At the time, The Russian General was watching, horror-struck, from the elevated vantage point of a mountainside. Seeing the fireball consuming the villa where his son had just been married, he screamed, “Nyet!” and rushed forward. His second-
in-command grasped him by the arm, telling him, “There’s nothing you can do. We must go!” Shrugging from his censure, The Russian General ignored him and hurried down the slope, even as the camera swooped skywards, zeroing in on a Blackbird spy plane flying miles above. The explosion below was defined in infrared as a receding blot on the monitor in front of which sat a reconnaissance systems officer already speaking into his headset, “Target eliminated at twenty-three hundred hours and fifty-eight minutes. I repeat, target eliminated.”
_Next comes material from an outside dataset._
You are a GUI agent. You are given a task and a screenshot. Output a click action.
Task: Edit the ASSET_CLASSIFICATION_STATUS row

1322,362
That none of the preceding follows the explosion Taylor unmistakably hears and that the glass in the window on the boathouse’s northern wall rattles from the resulting shock wave still isn’t enough to arouse him to the suspicion that the blast did not emanate from the TV but from outside, less than a hundred feet from where he sits. The rumbling boom shortly gives way to a faint whining noise, no louder than a mosquito battering against the ceiling would have made, yet escalating with the dire intent of a runaway boat racing towards the dock, except its pitch is too high for it to be that.
It sounds like . . . someone screaming.
The thought has barely penetrated his consciousness when a sudden illumination flares on his periphery, as bright and orange as a nuclear blast. Its intrusion upon the quieting dark spins Taylor’s head on an abrupt pivot towards the door.